[What the task asks]: Write out these lines word for word, leaving out the pictures.
** BEGIN The records **
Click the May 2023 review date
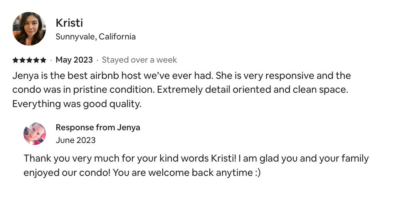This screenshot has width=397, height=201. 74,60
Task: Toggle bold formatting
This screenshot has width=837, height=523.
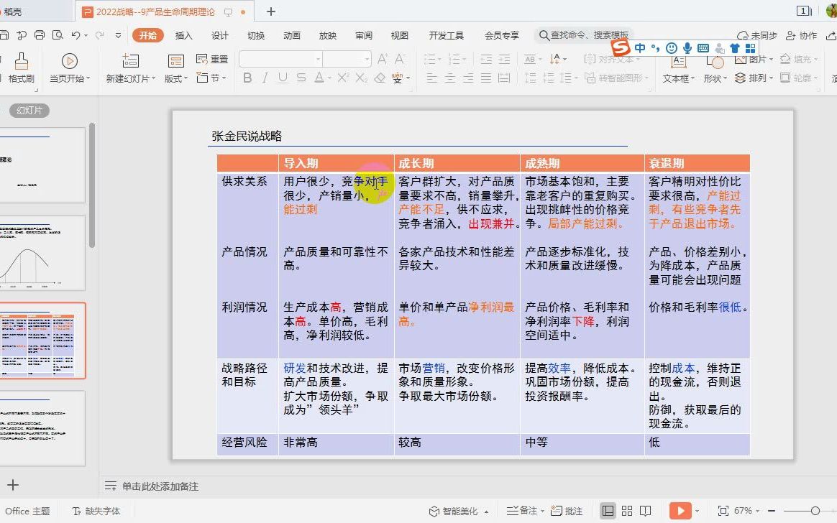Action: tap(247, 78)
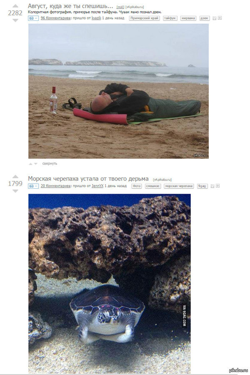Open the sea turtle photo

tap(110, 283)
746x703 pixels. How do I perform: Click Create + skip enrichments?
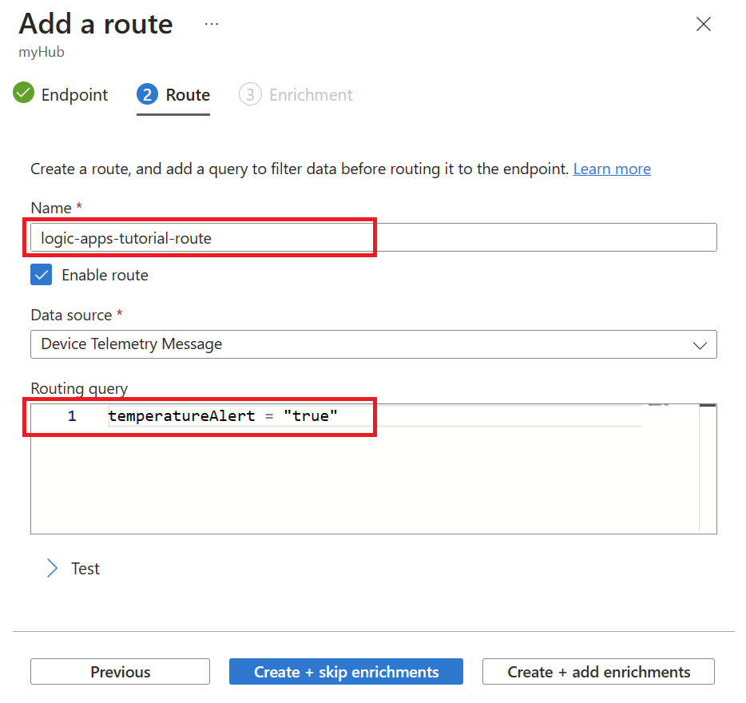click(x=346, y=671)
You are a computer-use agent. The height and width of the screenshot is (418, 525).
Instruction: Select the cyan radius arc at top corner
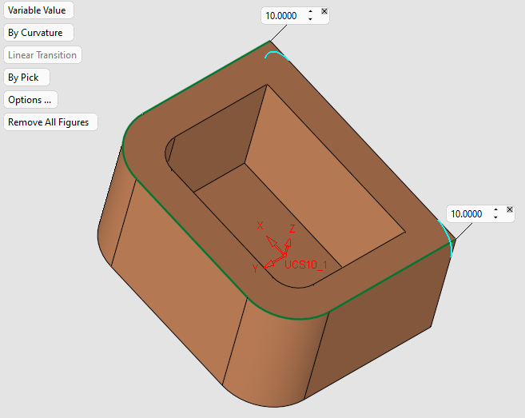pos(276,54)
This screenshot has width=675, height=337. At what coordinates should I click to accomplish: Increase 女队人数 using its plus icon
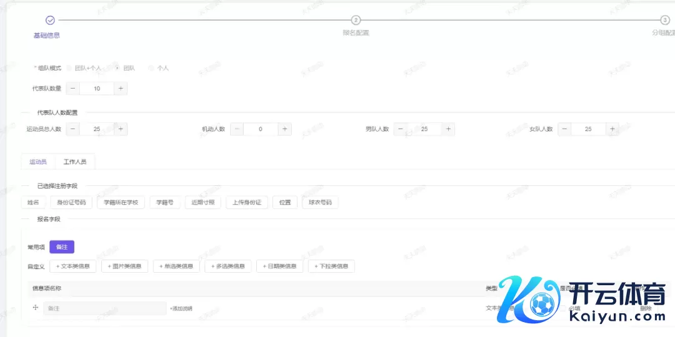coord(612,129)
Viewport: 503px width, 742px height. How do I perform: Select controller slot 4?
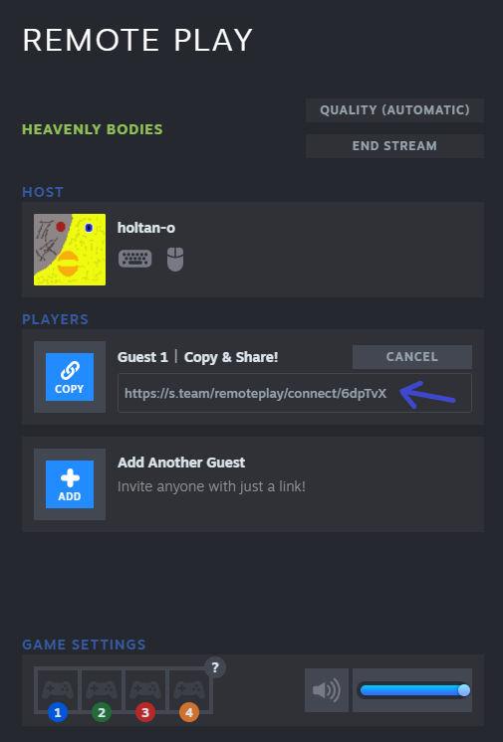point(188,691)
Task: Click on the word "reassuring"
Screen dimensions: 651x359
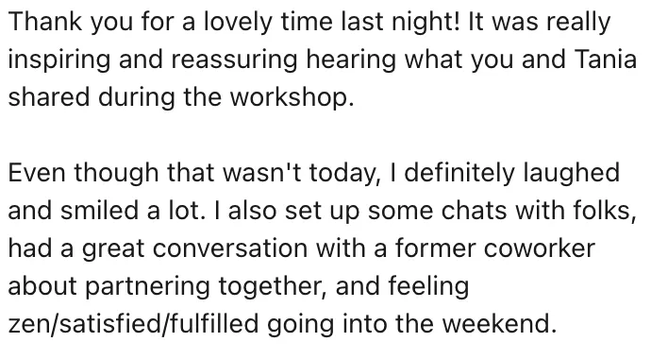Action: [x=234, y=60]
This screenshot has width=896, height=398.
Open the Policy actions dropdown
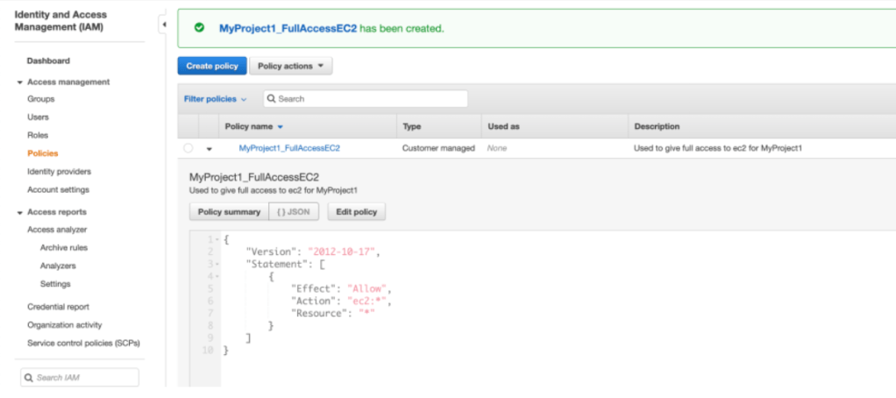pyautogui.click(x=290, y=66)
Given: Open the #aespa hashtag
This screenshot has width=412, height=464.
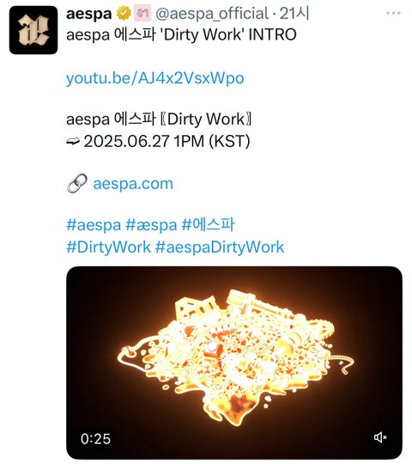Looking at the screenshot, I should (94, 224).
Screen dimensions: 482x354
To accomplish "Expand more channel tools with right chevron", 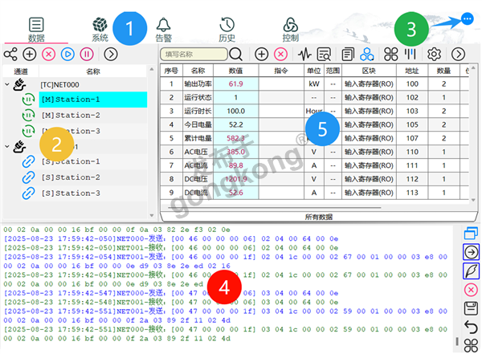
** END The records **
[Written solution]:
Click the May 2023 review date
This screenshot has width=397, height=201. 74,60
Task: Toggle bold formatting
This screenshot has width=837, height=523.
Action: tap(247, 78)
Open the sea turtle photo

tap(110, 283)
746x703 pixels. How do I perform: Click Create + skip enrichments?
click(x=346, y=671)
You are a computer-use agent. The height and width of the screenshot is (418, 525).
Instruction: Select the cyan radius arc at top corner
pos(276,54)
This screenshot has width=675, height=337. At what coordinates should I click to accomplish: Increase 女队人数 using its plus icon
coord(612,129)
Viewport: 503px width, 742px height. How do I perform: Select controller slot 4?
point(188,691)
Task: Click on the word "reassuring"
Screen dimensions: 651x359
Action: [x=234, y=60]
This screenshot has width=896, height=398.
Open the Policy actions dropdown
pyautogui.click(x=290, y=66)
Given: Open the #aespa hashtag
This screenshot has width=412, height=464.
Looking at the screenshot, I should (94, 224).
Screen dimensions: 482x354
To accomplish "Expand more channel tools with right chevron", 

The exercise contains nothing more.